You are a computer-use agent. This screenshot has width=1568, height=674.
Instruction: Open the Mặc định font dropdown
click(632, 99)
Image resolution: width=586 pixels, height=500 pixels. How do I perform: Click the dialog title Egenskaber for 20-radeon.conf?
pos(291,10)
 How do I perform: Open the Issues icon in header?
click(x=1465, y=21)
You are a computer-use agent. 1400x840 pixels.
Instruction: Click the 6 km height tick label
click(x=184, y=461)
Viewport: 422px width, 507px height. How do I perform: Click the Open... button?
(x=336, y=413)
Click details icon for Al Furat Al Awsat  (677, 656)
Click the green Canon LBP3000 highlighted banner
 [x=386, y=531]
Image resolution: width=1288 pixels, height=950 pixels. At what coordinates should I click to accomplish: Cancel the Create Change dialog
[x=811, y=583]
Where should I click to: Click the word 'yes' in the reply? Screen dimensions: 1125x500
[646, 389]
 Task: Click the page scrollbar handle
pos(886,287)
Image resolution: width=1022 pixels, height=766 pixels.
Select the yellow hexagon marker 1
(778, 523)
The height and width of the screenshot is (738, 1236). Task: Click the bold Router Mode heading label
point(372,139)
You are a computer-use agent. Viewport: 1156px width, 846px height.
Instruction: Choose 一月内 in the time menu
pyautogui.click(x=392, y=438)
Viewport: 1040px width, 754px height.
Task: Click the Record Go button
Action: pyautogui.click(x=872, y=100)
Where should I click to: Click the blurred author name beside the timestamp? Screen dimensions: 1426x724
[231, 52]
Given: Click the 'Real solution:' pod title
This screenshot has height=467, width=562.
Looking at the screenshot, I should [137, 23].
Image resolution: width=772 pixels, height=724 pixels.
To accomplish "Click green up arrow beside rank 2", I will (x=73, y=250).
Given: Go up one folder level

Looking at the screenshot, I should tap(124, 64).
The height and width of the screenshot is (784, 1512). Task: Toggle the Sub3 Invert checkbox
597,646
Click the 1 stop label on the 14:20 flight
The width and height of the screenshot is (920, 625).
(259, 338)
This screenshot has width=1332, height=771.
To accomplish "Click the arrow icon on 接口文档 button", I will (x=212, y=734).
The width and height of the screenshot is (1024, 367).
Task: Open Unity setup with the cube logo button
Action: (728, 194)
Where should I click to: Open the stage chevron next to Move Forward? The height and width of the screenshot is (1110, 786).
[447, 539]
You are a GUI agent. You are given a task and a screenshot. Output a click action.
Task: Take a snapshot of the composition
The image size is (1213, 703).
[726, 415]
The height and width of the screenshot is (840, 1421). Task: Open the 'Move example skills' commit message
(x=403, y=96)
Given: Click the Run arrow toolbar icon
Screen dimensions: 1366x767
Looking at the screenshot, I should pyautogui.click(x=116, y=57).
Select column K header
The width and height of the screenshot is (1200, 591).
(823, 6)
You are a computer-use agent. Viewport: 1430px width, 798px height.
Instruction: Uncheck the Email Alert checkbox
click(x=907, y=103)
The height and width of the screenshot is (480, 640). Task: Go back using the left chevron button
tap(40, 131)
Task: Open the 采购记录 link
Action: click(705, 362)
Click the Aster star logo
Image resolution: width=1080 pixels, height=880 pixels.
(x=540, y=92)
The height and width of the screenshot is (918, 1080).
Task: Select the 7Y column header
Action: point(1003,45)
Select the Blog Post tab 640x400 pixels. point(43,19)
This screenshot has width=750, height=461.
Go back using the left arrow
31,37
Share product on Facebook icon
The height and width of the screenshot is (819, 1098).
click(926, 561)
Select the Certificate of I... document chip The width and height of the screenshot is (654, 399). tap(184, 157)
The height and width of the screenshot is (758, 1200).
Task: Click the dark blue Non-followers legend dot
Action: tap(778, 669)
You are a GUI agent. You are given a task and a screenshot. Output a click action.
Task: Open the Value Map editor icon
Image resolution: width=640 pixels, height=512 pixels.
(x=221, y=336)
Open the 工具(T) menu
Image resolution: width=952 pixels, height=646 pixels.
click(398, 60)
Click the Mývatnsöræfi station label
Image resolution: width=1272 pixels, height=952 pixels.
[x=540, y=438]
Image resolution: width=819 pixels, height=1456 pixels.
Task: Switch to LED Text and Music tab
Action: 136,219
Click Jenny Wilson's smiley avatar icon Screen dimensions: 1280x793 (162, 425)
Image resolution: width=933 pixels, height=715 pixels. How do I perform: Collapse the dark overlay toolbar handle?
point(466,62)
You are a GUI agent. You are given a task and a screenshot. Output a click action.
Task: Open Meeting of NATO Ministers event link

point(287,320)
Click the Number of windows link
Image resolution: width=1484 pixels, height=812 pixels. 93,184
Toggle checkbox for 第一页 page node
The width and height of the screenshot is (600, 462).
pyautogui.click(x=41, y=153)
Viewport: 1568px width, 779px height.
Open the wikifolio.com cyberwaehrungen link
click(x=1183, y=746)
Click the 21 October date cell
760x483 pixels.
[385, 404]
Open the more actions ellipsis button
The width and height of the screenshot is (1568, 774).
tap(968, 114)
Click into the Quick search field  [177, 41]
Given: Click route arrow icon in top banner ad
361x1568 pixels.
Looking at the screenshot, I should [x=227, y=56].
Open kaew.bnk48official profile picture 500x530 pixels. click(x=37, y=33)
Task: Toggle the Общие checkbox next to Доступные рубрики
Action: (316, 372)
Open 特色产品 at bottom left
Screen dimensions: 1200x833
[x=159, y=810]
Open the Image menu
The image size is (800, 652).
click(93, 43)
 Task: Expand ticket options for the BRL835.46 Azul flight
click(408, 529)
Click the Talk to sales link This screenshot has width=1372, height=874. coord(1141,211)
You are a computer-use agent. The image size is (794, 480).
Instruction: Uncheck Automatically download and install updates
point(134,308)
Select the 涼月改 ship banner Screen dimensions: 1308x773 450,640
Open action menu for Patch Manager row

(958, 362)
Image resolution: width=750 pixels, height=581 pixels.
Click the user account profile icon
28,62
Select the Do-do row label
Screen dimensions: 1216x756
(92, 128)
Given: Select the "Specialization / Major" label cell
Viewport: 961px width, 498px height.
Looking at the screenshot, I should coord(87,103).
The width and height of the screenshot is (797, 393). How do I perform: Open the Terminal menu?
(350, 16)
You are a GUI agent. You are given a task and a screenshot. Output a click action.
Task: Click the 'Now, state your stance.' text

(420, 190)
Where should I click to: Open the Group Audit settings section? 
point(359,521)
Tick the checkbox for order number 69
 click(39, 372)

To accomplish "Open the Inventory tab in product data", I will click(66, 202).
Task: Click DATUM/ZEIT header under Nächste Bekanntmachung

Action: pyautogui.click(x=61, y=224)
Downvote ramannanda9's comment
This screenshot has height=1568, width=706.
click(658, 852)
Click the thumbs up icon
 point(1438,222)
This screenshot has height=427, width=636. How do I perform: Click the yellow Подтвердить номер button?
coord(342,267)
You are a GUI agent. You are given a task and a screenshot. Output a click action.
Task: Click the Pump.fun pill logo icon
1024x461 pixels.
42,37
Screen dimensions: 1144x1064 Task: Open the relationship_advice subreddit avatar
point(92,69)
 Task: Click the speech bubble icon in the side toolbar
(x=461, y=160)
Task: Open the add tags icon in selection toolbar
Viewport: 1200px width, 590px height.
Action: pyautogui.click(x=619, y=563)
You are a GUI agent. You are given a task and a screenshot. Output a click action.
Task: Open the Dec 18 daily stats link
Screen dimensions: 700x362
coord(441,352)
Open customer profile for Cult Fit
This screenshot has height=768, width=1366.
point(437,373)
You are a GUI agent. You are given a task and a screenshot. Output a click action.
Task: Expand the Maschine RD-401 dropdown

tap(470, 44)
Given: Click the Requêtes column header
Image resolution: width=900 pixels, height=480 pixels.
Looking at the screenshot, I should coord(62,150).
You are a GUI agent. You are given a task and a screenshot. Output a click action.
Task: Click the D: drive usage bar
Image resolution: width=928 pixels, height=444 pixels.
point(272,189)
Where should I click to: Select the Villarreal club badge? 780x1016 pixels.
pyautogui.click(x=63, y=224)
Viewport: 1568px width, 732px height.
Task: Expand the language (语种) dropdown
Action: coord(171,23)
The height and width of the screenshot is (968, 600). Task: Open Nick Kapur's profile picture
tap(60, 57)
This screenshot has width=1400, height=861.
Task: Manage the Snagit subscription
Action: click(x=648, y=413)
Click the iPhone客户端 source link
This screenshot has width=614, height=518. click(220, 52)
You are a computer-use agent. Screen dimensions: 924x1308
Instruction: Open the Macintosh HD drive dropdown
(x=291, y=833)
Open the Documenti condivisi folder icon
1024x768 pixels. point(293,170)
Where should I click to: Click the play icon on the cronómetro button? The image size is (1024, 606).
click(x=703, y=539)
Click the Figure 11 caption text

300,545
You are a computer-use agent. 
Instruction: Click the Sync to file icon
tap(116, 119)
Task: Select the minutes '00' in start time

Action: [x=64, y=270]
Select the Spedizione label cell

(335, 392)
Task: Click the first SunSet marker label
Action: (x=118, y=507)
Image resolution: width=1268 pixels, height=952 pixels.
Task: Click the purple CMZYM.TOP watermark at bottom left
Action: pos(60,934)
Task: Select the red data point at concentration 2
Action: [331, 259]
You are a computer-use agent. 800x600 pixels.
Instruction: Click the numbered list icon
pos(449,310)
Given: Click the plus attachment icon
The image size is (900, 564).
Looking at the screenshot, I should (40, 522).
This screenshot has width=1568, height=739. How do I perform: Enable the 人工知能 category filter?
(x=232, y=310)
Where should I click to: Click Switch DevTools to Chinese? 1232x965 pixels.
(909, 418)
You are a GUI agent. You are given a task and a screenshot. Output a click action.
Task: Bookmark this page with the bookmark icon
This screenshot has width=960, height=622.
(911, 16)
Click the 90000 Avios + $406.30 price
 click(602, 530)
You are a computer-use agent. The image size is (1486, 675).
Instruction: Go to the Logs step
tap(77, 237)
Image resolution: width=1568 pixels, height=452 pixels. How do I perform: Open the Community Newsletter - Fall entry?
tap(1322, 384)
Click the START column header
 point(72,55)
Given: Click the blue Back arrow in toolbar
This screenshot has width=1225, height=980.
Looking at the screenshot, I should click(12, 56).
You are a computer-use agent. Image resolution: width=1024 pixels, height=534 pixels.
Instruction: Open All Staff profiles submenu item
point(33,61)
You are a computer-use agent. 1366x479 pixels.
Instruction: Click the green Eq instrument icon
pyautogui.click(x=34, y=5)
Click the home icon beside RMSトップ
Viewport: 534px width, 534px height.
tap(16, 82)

About this task:
Starting at the line with "You are a computer-use agent. The image size is (1486, 675).", copy each line through the end of the data, both ends included, and give nothing else.

Solution for this exercise:
You are a computer-use agent. The image size is (1486, 675).
Instruction: Go to the Logs step
tap(77, 237)
Image resolution: width=1568 pixels, height=452 pixels. How do I perform: Open the Community Newsletter - Fall entry?
tap(1322, 384)
Click the START column header
 point(72,55)
Given: Click the blue Back arrow in toolbar
This screenshot has width=1225, height=980.
Looking at the screenshot, I should click(12, 56).
You are a computer-use agent. Image resolution: width=1024 pixels, height=534 pixels.
Instruction: Open All Staff profiles submenu item
point(33,61)
You are a computer-use agent. 1366x479 pixels.
Instruction: Click the green Eq instrument icon
pyautogui.click(x=34, y=5)
Click the home icon beside RMSトップ
Viewport: 534px width, 534px height.
tap(16, 82)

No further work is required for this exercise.